Wednesday, August 13, 2008

The value of human life as a luxury good.

Back during the Wimbledon tennis tournament there were protests against the organizers' killing the pigeons that were disrupting the tournament, leading Don Boudreaux to observe....

That ordinary people are sufficiently and securely fed, clothed, shod, and sheltered to enable some of them to devote substantial stores of their emotional energies to the care of pigeons is a sure sign of deep and widespread prosperity.
Megan McArdle followed with a post on "morality as a luxury good" -- veganism, cruelty to the fox in the fox hunt and the like arising as moral issues only as societies gain unprecedented wealth.

That "environmentalism is a luxury good" is well known in both economics (.pdf) and politics. (If to get calories for yourself and your family you must burn down part of a rainforest, you will. If you can get more calories cheaper at a supermarket you'll do that instead -- then be free to value the wonders of the rain forest, and maybe even work for legislation protecting them.)

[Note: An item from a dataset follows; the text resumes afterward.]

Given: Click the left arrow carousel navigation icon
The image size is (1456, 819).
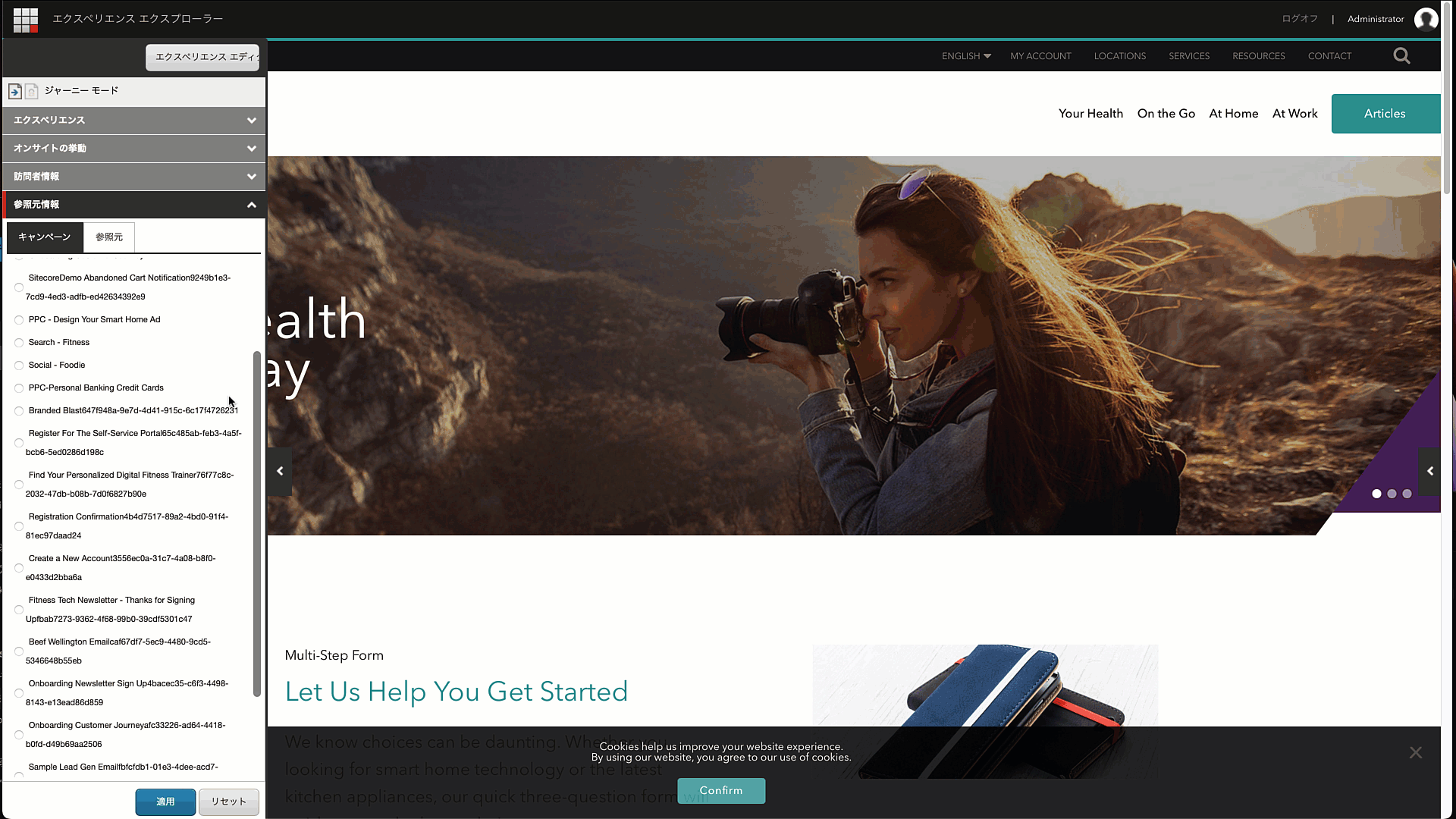Looking at the screenshot, I should [x=279, y=472].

But maybe the most impressive thing along these lines is the rise in the value of human life in wealthy societies.

To see very clearly the growing value that governments, taxpayers and voting citizens place on human life today in money terms, look at the huge sums the military spends on equipment to reduce combat casualties ... plus the amounts it spends on rapid full medical care for every casualty possible ... plus amounts spent on rescue missions for even single individuals (such as downed flyers) behind enemy lines, etc. All of which reflects the public's intolerance of casualties -- and high and increasing money value it places on life.

Compare that to say, World War I. At Verdun there were a million casualties, half fatalities, for a military result of near nothing. In only one battle. From there the war just went on. A few months later at the Somme there were another 1.2 million. From there the war just went on ... That was only 90-odd years ago.

Can anyone imagine fighting a war like that, with such casualties, today?

Today, when a single soldier is killed in combat, it is major media market news complete with the story of how he had enlisted to help his mother pay the mortgage on the family home, literally.

Admittedly, this increase in the value we give to human life is mostly regarding our own lives. (And not all of them). And as would be expected from the "luxury good" principle, less-developed societies place less value on life than we do. (The Iran - Iraq war of 1980-1988 caused perhaps a million or more deaths, though still many fewer relative to the size of the nation combatants than did World War I). This could be a source of miscalculations in future conflicts among societies.

But for the most part, we should all be very happy indeed to be living in a society where the value of life has appreciated so greatly over a mere hundred years.

For the record, the Environmental Protection Agency today values a human life a $6.9 million, as noted here previously. With a U.S. population of 305 million, that means we are all of us together worth about ... um... carry those zeros ... $2,104.5 trillion. And going up!